We heard about it first in 2016, the wine bar gearing up to open at 503 Main Street. Owner David Nasser made his case for a liquor license at Community Board 8 in October, that year. And subsequently, Hudson Related repeatedly touted its opening on the near horizon, most recently when Hudson president David Kramer performed a ridiculous medley of claims in front of RIOC's ultra passive Board in September. But like much of Main Street Retail, the truth is nothing like that and is, in fact, far worse.

In September, 2018, the Roosevelt Islander reported being told that the 503 Main Street wine and/or snack bar would be opening in a couple of months. Concerned about the impact on the still struggling, recently reopened Nisi nearby, I stopped for a look.

And, not surprisingly in light of Main Street Retail's history of inflated promises, found that 503 was gutted, nowhere near opening.

A sign posted on 503's doors sends deliveries to Wholesome Factory, another Nasser business.
A sign posted on 503's doors sends deliveries to Wholesome Factory, another Nasser business.

A year later, after witnessing scarcely any activity in the meantime and spurred by Kramer's bragging, I took a closer look.

It was shocking.

The City's Department of Buildings had slapped a full stop work order on them way back in August.

Kramer neglected to mention that detail when he told RIOC's Board about its imminent opening, and the Board did what it's been doing since Fay Christian and Margie Smith stepped down, i.e., nothing. It was as if they never walked by the place or dozed through this nonsense before.

The full stop work order remains in place under threat of criminal action if restarted without DOB approval.

But the situation may be worsening.

The Department of Buildings has summoned 503's owners to a hearing on December 5th to determine the amount of civil penalties to be assessed. Standard is $1,600 per day with an $8,000 maximum.

Yet, that's not the last shock.

Summons issued to the State Urban Development Corporation to answer for civil fines.
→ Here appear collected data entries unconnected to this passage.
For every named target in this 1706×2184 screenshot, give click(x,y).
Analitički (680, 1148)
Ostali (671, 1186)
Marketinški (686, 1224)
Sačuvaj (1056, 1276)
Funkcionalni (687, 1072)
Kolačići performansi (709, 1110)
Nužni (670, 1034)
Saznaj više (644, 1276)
Someone opened its plastic envelope, but no one appears to have taken any action, leaving the summons hanging in place.
Summons issued to the State Urban Development Corporation to answer for civil fines. Someone opened its plastic envelope, but no one appears to have taken any action, leaving the summons hanging in place.

According to the City, the owner of the space isn't David Nasser. It isn't RIOC, and it isn't Hudson Related. It's the New York State's Urban Development Corporation, RIOC's predecessor in developing Roosevelt Island as a modern community.
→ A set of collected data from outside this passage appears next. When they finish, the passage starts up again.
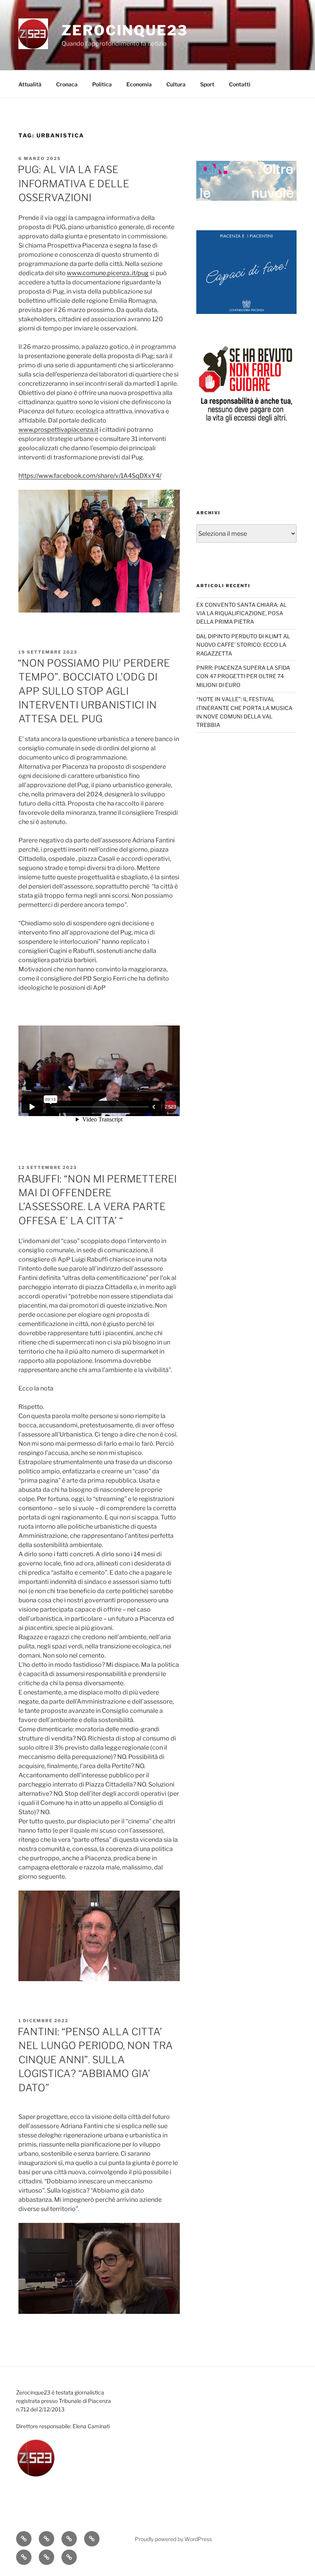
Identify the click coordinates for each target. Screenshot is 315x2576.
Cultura (176, 84)
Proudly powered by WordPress (173, 2539)
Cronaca (67, 84)
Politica (102, 84)
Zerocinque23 (124, 30)
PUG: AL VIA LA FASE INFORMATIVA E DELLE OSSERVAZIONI (73, 183)
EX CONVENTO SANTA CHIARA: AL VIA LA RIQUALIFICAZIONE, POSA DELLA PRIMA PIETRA (241, 613)
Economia (139, 84)
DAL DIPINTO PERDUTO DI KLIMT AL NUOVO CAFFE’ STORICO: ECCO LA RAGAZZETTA (243, 645)
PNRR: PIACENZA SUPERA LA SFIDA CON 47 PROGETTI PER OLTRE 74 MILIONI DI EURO (243, 676)
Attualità (29, 84)
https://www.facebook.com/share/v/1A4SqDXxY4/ (89, 475)
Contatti (239, 84)
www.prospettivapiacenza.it (58, 429)
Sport (207, 84)
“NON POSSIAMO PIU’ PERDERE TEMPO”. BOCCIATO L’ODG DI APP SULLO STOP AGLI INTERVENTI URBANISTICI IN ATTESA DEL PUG (94, 691)
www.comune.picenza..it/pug (108, 273)
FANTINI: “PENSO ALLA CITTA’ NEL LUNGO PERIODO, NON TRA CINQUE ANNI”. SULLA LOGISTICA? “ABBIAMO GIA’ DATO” (95, 2060)
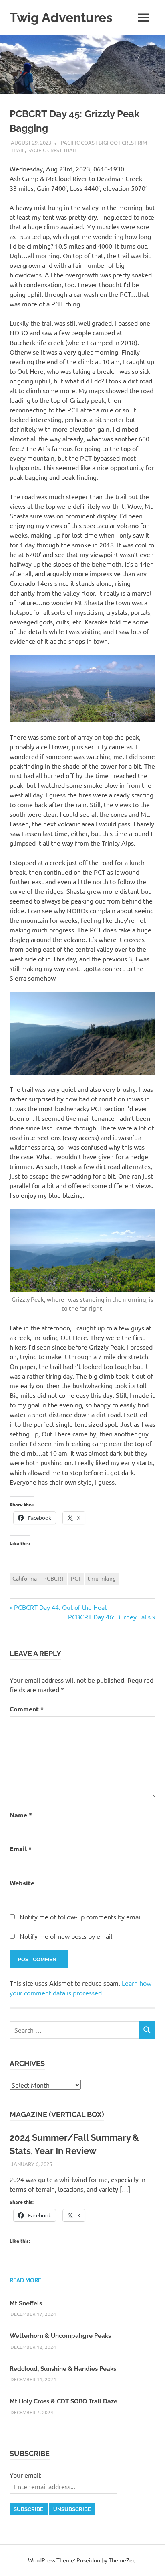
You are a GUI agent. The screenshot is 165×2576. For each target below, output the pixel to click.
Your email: (26, 2475)
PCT (76, 1578)
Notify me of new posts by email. (67, 1936)
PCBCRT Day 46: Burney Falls (109, 1617)
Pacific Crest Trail (52, 150)
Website (22, 1882)
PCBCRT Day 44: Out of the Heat (60, 1607)
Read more (25, 2280)
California (24, 1578)
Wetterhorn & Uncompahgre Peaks (60, 2335)
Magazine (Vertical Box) (57, 2114)
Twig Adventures (61, 17)
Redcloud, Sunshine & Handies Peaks (63, 2368)
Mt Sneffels (26, 2303)
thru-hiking (102, 1578)
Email (21, 1848)
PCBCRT (53, 1578)
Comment (27, 1709)
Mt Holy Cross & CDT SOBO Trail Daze (63, 2401)
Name (21, 1815)
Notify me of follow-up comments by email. (81, 1917)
Unclear about how to untangle that convoluted trail, I asked RIOC about it, but did not get an answer or even acknowledgement that the question was asked.

RIOC's spokesman Terrence McCauley did promptly respond to our question about the stop work order.

"Thank you for forwarding the notice to us," he wrote. "We have sent your email to Hudson Related to make sure they are aware of the situation and respond accordingly."

Aside from ignoring my question about 503's parentage, this struck me as odd for another reason... they weren't aware of the public notice visible to anyone walking by since August?

My follow up question, "As UDC’s partner, what responsibilities does RIOC recognize in contacting them and/or in terms of the contract with Hudson which surely includes a requirement to abide by applicable laws?" didn't get me much more.

"We have made sure that Hudson Related is aware of the Stop Work Order you forwarded to us," McCauley reiterated. "They are investigating the matter and will respond to the proper authorities. As RIOC has said in the past, all work must follow applicable laws and must have necessary permits."

Good enough, as far as it goes.

But as we've seen with The Sanctuary dumped into our park system, Hudson Related takes a Treasure of Sierra Madre style "Badges? We don't need no stinkin' badges." approach to rules and regulations and RIOC looks the other way.

Similarly, recent Hudson Related signings at the Hot Pot Chinese restaurant and Jupioca didn't trouble themselves with building permits (or never posted them if they did) nor is either in compliance with Department of Health requirements for posting food safety grade ratings. 

(For the record, according to DOH's website, the Hot Pot is a Grade Pending after two inspections found multiple critical violations and Jupioca's never been inspected after being open for six months.)

Of course, we also reached out to Hudson for comment.

Here is their response in full...

        "

On November 18th, Hudson's Alex Kaplan responded, "No comment."